And so we finally arrive at my point. I believe in free will, but I get the impression that many members of Churches of Christ now do “low calorie Calvinism.” I constantly hear the language of God controlling what we do in every situation, and it bothers me – a lot! Here are some questions. Can God be in control of some things without constantly being in control of everything? Do humans have free will in a created order governed by God? What is the nature of divine sovereignty? Can we make deals with God? This question is not often asked as bluntly, but it is asked implicitly. The belief that good people should not suffer because of their own righteousness is rampant in both Jewish and Christian life. Many people of faith believe that they should be able to avoid the calamities that afflict the less pious. This, in essence, is attempting to make a “deal” with God – “I’ll do what you want so that you will do what I want.” Believers, as well as non-believers, seek to reconcile the existence of God with the fact that good people suffer. But an equally appropriate question is, “Why shouldn’t good people suffer?” Rabbi Harold Kushner once asked, in this regard, “Should a pious person be able to go out on a freezing night without a jacket and not get sick?” And yet many Jews and Christians believe that if one observes God’s laws it is therefore unjust for the righteous to suffer. This attitude may help to explain why unjust suffering can be so devastating to people’s faith. For many religious people, the problem of how a just, loving, and powerful Creator can allow terrible injustices is compounded by their belief that if they suffer while doing good, God has reneged on a “deal” with them. But the purpose of religion is to change the behavior of the believer, not God’s behavior. If God always rewards the righteous, then the opposite must also be true – suffering is punishment from God. This belief is as prevalent as it is wrongheaded and cruel. I have heard Christians tell people who are suffering that if they prayed more and got closer to God, their suffering would be alleviated! This belief renders the question, “Why do good people suffer?” self-contradictory. Those who believe that being righteous will protect them from suffering have already answered the question – if you suffer, you’re not a good person!

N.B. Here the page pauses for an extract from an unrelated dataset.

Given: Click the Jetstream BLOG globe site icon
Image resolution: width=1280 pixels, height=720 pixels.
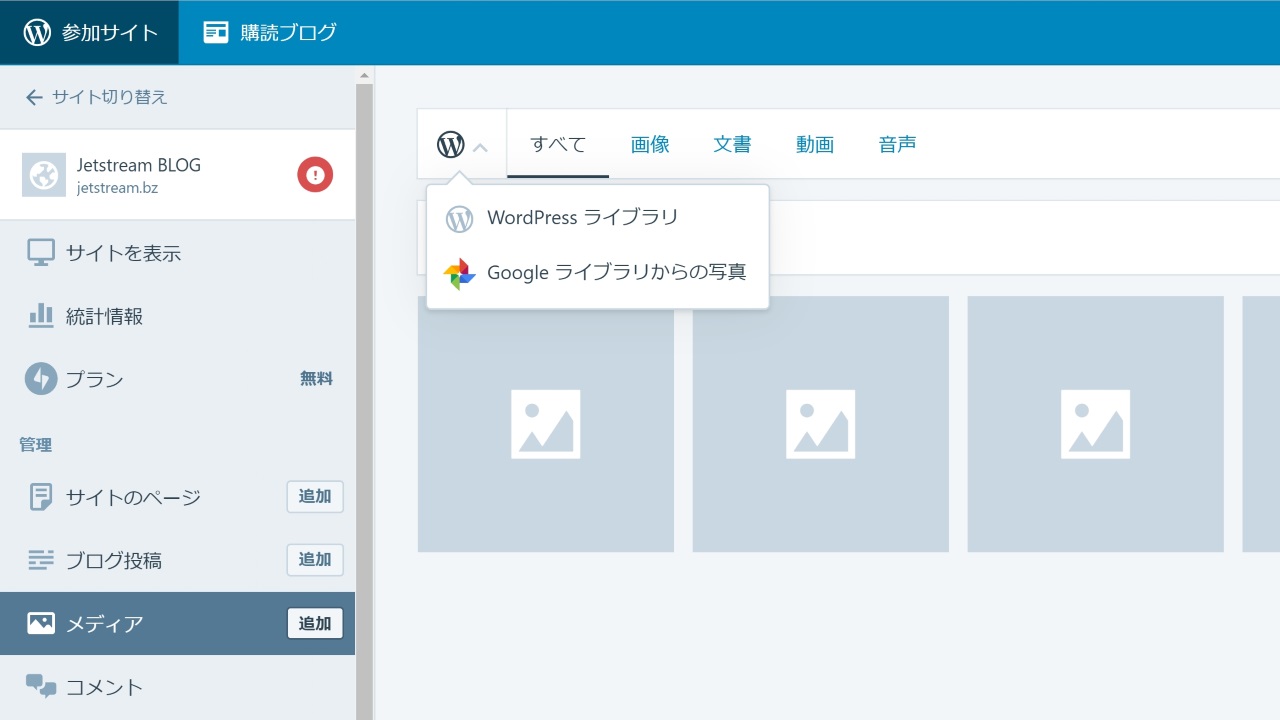Looking at the screenshot, I should pos(44,175).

The answer is not to make deals or believe that God controls everything, but to understand God’s providence. Divine providence is rooted in the character of God, particularly His love. God’s desire to love and to be loved caused Him to create, and His continual desire to love causes Him to interact with that creation. Out of His love, God created humans as moral free agents because virtue cannot be coerced. Divine providence does not imply a tyrannical God who controls the universe at every level. In His great love, God has granted to humanity the power to choose its own destiny through choices. For me, a “puppet master” God negates the concept of love. Love is central to the nature and character of God, and love implies risk since refusal to control another being is a demonstration of love for that being. The outcome of God’s work in the world is not a foregone conclusion since God’s actions are predicated on human decisions. Even His plan for the redemption of humanity had the potential for failure because it depended on choice. In a Christian sense, providence means that God is more concerned with the eternal state of humanity than our temporal level of comfort.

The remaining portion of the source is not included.